WHAT NEEDS TO BE DONE: Could you give the records from the line with "Given: Play the video preview" to the line with "Looking at the", both ends included, as a JSON list of strings, one string per line and no blank lines? Leave the pictures out.

EXERCISE MATERIALS:
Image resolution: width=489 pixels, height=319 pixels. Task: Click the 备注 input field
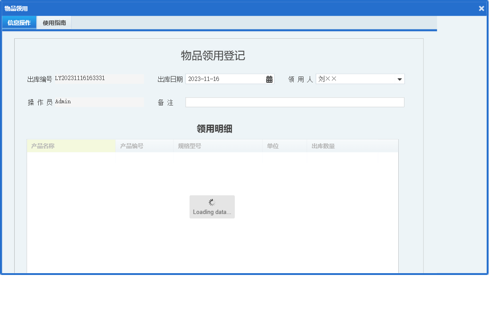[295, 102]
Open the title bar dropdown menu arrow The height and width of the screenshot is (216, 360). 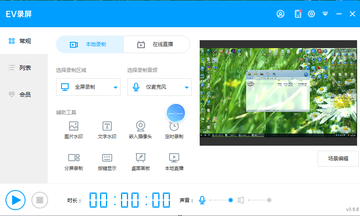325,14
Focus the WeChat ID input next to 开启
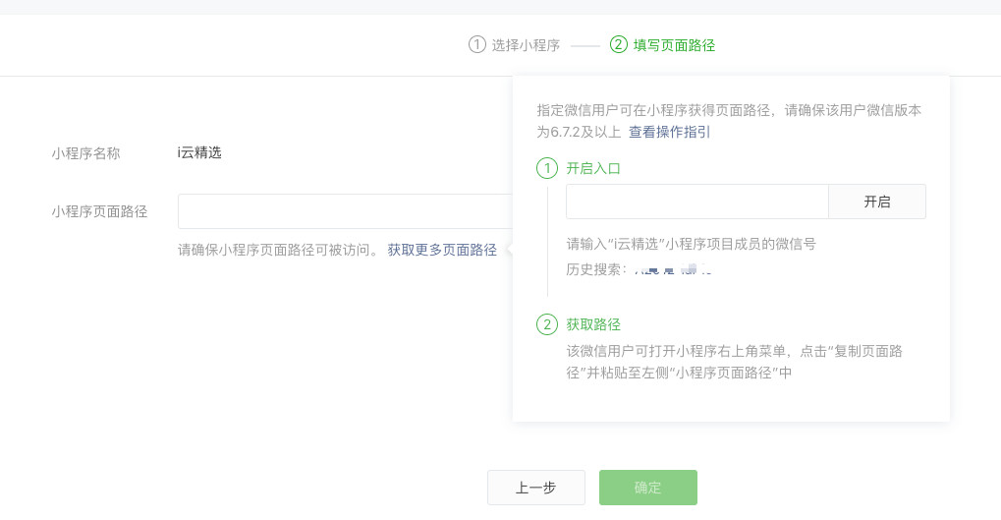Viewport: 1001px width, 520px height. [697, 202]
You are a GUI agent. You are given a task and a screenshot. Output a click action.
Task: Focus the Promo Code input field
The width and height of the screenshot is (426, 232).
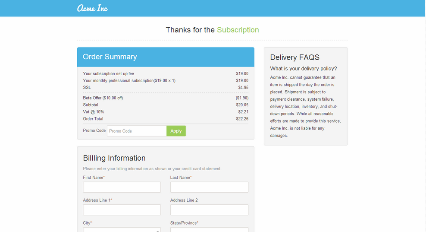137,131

==

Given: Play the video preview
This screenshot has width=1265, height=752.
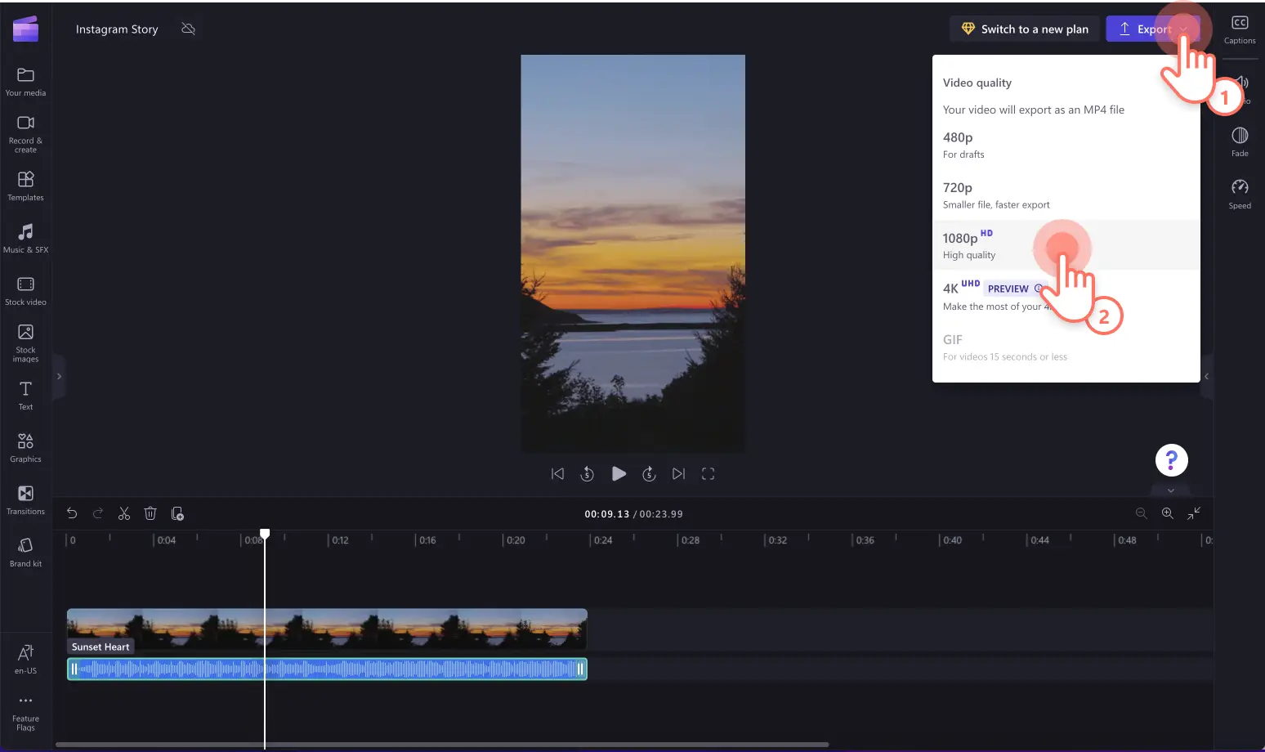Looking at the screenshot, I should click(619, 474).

REPLY TO THE EXERCISE:
[
  "Given: Play the video preview",
  "This screenshot has width=1265, height=752.",
  "Looking at the screenshot, I should click(619, 474)."
]